This story originally appeared on Reuters

United Airlines was fined $2.75 million by the U.S. Transportation Department for violating rules governing tarmac delays and the assistance of passengers with disabilities, the agency said on Thursday.

The department said in a statement that United, the second-largest U.S. carrier, at times did not return wheelchairs to customers promptly or give them adequate help moving through five of its hub airports in 2014.

In addition, severe weather in December 2013 and May 2015 led United to violate a rule that requires airlines to offer passengers the chance to deplane after a tarmac delay of more than three hours on U.S. domestic flights, the agency said.

"We remain committed to fully meeting all (Transportation Department) rules -- particularly during difficult operating conditions," a spokesman for parent United Continental Holdings said in a statement.

Rival airlines have committed similar violations in past years.
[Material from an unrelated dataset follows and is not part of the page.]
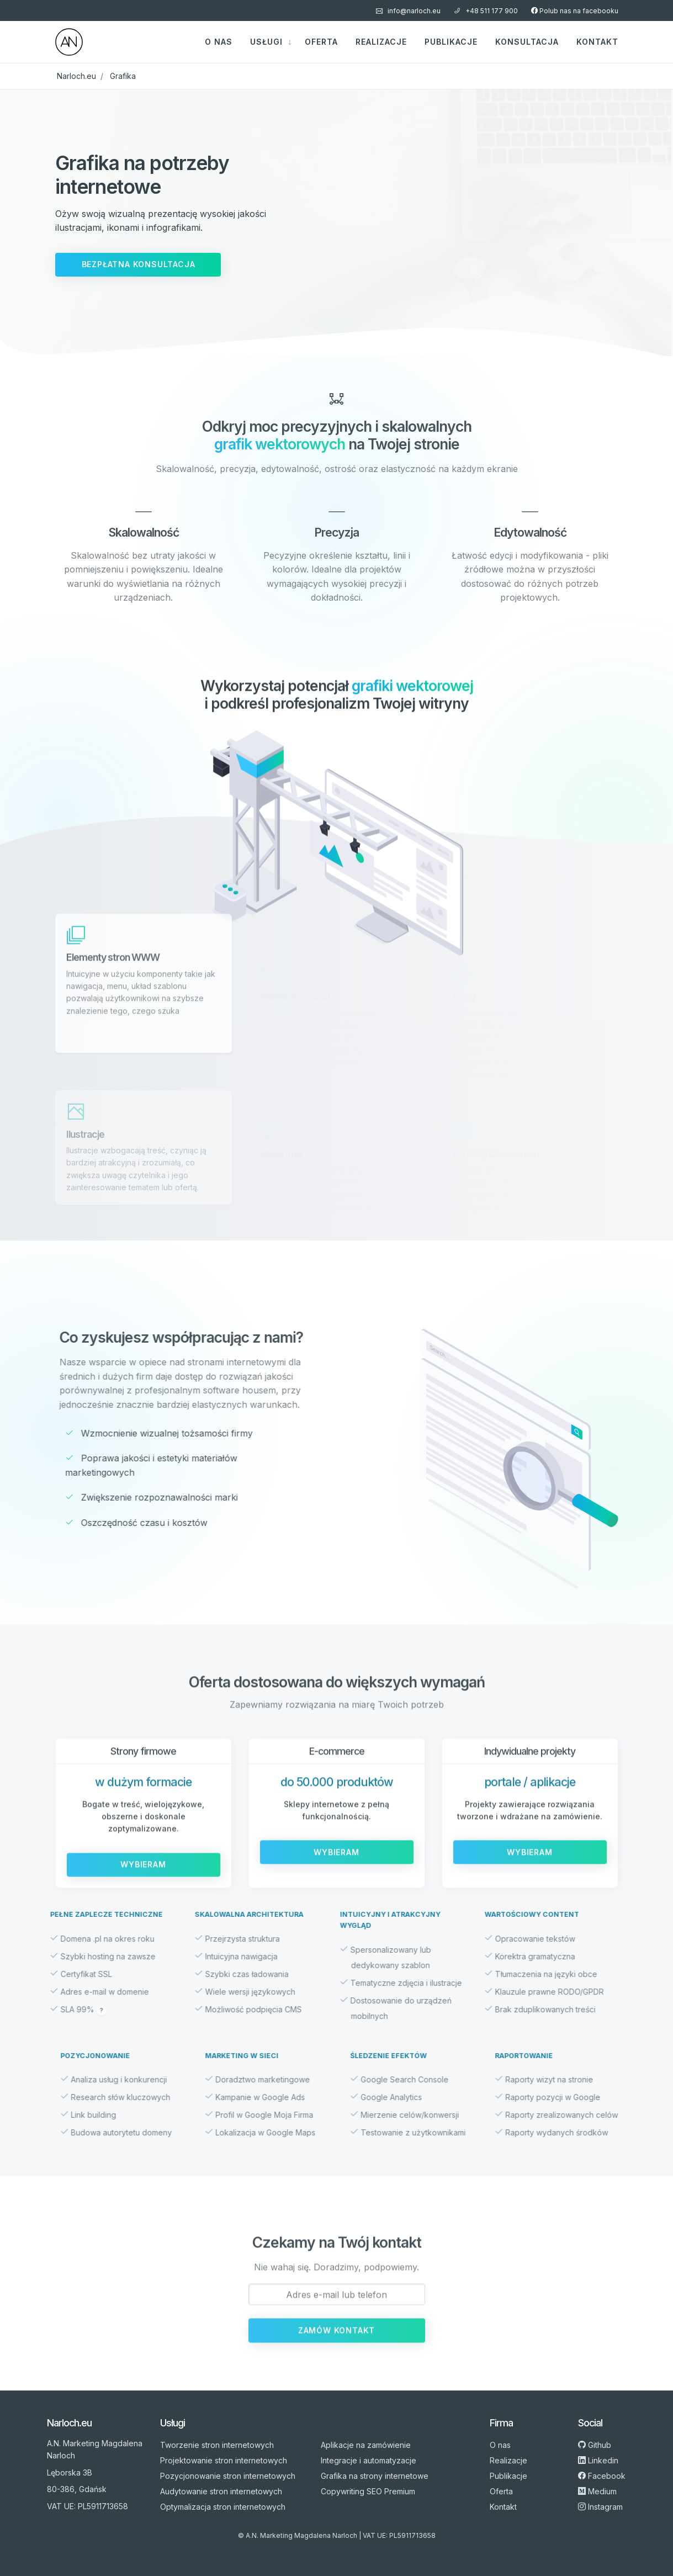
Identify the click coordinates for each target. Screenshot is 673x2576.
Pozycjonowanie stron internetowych (227, 2475)
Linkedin (598, 2460)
Southwest Airlines was fined $1.6 million in 2015 for breaking the tarmac-delay rule, and US Airways, now part of American Airlines Group, received a $1.2 million fine in 2013 for offering inadequate wheelchair assistance at two airports.
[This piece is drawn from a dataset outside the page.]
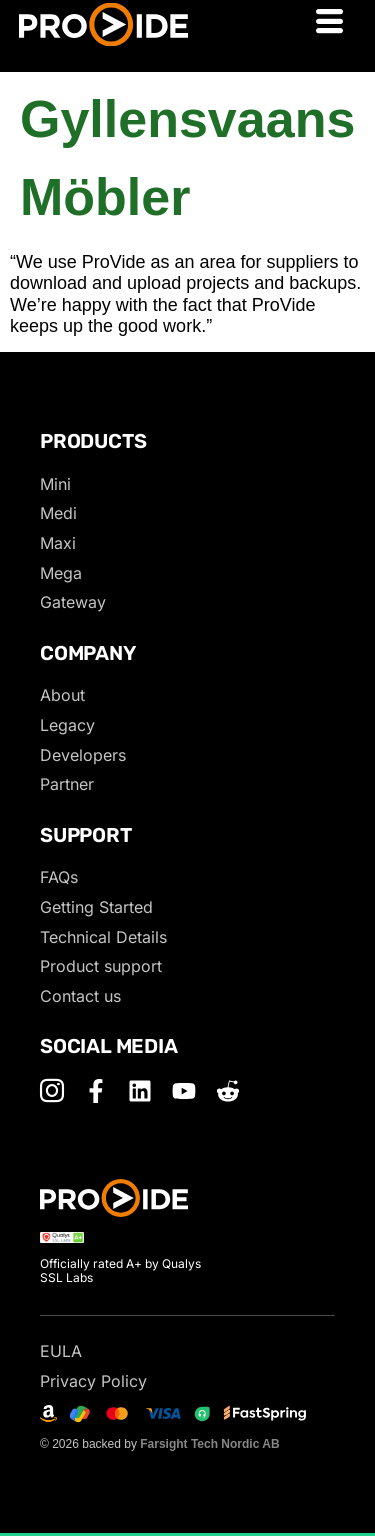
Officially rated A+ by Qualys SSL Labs (120, 1270)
United has agreed to apply $375,000 of its fine toward plane parking systems that could help reduce taxi times during winter storms, the U.S. agency said.
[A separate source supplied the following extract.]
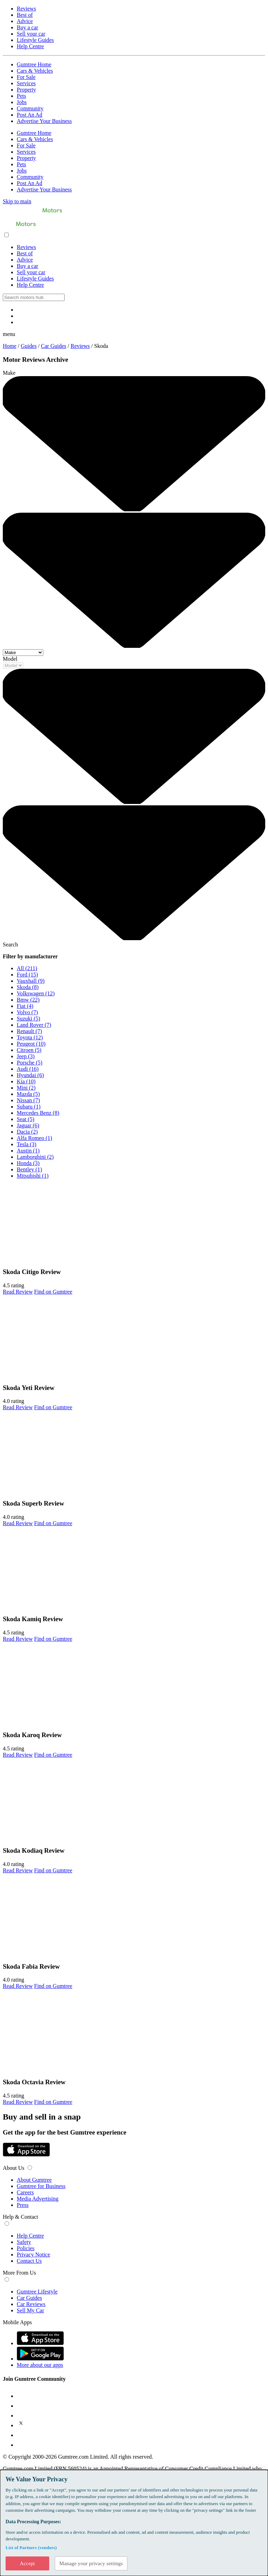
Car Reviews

It also will apply $500,000 of the fine toward expanding its mobile application to let customers make disability-related requests, the regulator said.

"We expect this to greatly improve our ability to have wheelchairs where they need to be, when they need to be there, so that our customers can get on their way home or to their next destination with ease," Jon Roitman, senior vice president of airport operations at United, said in an online posting on Thursday.